His hair was tied back like usual, but she saw even he was not impervious to August summer heat. He was stripped down to a form fitting tee-shirt and pants; socks and shoes were discarded and were peaking out from under the sofa.
Her sarcastic side flared ridiculously at the sight.
"Who knew my stalker could de-lurk long enough for me to wake him up. Somebody alert the media."
As usual, her words flowed through him without making a dent in his somber eagerness to please her.
She gave in under the pressure of his continued silence. Maybe, she thought offhandedly, she ought to see a therapist about her problem with the lack of sounds.
"Okay, okay. Just tell me what you're doing here, Ian."
He glanced at the ice cooler.
"I heard that the department was keeping its officers until the blackout situation was under control. I bought a few things on your behalf."

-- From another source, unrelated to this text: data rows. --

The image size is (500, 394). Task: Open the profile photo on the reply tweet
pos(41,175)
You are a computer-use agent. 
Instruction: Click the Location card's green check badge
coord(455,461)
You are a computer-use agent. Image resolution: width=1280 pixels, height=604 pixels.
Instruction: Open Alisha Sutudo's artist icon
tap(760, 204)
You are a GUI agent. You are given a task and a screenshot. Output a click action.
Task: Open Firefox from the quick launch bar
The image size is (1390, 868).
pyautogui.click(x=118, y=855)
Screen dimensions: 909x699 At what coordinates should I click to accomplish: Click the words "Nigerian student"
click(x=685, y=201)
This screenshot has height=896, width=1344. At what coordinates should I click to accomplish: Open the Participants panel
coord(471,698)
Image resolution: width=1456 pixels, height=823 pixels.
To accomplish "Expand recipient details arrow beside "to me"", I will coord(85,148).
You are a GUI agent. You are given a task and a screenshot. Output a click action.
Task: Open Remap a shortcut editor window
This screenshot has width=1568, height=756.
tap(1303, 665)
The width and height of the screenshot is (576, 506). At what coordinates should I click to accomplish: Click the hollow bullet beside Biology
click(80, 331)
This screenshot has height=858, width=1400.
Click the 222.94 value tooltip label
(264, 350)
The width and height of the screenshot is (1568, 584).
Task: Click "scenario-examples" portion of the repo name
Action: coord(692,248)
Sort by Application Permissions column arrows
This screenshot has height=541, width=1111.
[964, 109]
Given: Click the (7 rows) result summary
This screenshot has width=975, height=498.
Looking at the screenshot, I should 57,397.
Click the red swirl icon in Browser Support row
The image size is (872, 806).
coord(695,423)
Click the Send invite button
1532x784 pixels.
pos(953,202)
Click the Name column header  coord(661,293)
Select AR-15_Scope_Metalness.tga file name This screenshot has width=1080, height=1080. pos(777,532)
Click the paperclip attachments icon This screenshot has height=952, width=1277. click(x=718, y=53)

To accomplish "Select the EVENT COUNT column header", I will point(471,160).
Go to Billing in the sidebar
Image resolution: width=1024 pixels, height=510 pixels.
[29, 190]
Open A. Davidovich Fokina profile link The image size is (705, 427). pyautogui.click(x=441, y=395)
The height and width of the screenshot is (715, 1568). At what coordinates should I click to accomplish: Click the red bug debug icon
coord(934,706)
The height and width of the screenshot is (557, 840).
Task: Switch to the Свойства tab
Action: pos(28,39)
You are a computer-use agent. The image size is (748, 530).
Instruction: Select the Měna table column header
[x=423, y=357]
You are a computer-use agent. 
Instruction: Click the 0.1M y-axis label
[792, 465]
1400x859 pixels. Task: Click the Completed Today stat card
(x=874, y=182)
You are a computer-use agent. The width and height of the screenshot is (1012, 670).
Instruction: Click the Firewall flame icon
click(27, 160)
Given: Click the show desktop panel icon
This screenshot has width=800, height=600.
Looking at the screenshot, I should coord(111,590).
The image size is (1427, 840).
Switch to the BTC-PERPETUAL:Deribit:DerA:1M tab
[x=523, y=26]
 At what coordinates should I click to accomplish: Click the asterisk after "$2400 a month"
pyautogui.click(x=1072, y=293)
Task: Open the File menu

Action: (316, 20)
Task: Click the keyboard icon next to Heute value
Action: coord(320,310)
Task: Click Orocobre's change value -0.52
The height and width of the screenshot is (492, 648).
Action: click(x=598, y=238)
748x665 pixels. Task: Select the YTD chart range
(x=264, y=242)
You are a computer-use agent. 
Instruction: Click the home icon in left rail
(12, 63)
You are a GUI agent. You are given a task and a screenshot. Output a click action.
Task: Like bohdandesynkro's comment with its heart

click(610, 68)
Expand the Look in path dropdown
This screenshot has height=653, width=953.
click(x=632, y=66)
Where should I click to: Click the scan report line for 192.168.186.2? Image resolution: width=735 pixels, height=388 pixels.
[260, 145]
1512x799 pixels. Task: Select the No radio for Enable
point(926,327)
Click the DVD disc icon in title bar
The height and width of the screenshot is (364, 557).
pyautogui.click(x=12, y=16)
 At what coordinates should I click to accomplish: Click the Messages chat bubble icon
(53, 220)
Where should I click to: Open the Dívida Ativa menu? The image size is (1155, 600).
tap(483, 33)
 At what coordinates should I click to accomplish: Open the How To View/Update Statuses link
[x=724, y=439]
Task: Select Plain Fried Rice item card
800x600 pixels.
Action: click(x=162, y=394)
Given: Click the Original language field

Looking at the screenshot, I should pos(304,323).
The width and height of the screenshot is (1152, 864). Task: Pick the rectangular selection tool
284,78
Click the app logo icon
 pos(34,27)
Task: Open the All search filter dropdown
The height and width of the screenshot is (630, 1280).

"If you've got more Gatorade in there, I'll thank you." Sara smiled to show how much she appreciated the thought.
"No, they were out." He paused but, before she could voice her annoyance, he continued. "But they did have Powerade."
He opened the cooler's top and shifted ice until he found a bottle.
Catching it, Sara had to say, "You ass. You did that on purpose."
His face was all innocence.
The electrolyte-filled drink refreshed her enough to allow her to collapse onto the sofa. Ian joined her there silently when she nudged the cooler with a foot.
"What else is in there?"
"Dinner."
A groan escaped her. The memory of her soggy sandwich was still fresh in her mind.
"Not hungry."
"Heat has a way of slowing down the metabolism."
"Uh-huh." She already was thinking of other things. "I need a shower. I don't suppose they'll be hot water, will there?"
Ian shook his head. Sara let hers fall backwards onto the sofa.
"You want a bright side, Sara?"
Her head snapped upwards to see the teasing glint in his eyes.
"Glad to see you have a sense of humor, Ian."
Then, for a moment, they grinned at each other. Sara felt the Witchblade activate on her wrist by the slight warmth it emanated and tried to grab at the faint memory it wanted her to remember.
Ian's earlier seriousness returned.
"Sara, it may be easier to communicate with the Witchblade if you did not fight it all the time."
"Communicate?" she asked, dubiously.
"The Witchblade does not control you. It's meant to aid you in fulfilling your destiny."
Sara's eyes slowly glazed as the quiet timbre of Ian's voice began to weave a spell, one aided by the Witchblade's connection to its Wielder.
"The visions are its way of helping you. There's nothing that forbids or prevents you from asking it anything. Especially about the connectedness of everything in your life."
"How do you know that?"
"Father, he wore the Witchblade; you already know it rejected him. But before it released him, it cursed him with longevity and the desire for more, for the power it wields."
She discovered she could focus on him so she concentrated there.
"I, too, have worn the Witchblade."
He reached for her wrist and touched the ornate bracelet. Sara felt the caress, felt also its approval of Ian's reverence.
"And it released you unscathed?"
His lips curved just far enough to be a rueful smile.
"No, Sara. Don't you see? It has cursed me though not in the same way as it did Father. It cursed me with the memories of our shared past--ours, not Joan and her lost Knight or Cathain and Conchobar or anybody else--ours--and the fact that you don't remember any of it. Too painful, perhaps."
The last three words were wistful; an attempt to explain something just beyond his grasp.
"What else, Ian?"
Ian studied her intently, understanding with the question that the Witchblade had created an opportunity for him. It was an opportunity that could form only with a temporary respite. He knew the power outage affecting the city was a show of the true power of the Witchblade; it granted him the desire it had left unfulfilled for Irons because Ian possessed a different need.
Unfulfilled desire. The sentiment rebounded within his heart.
"It left me with the desire for more memories like the one you've forgotten from the time you still had your own father. Ask the Witchblade, Sara; try to remember. That is all I ask."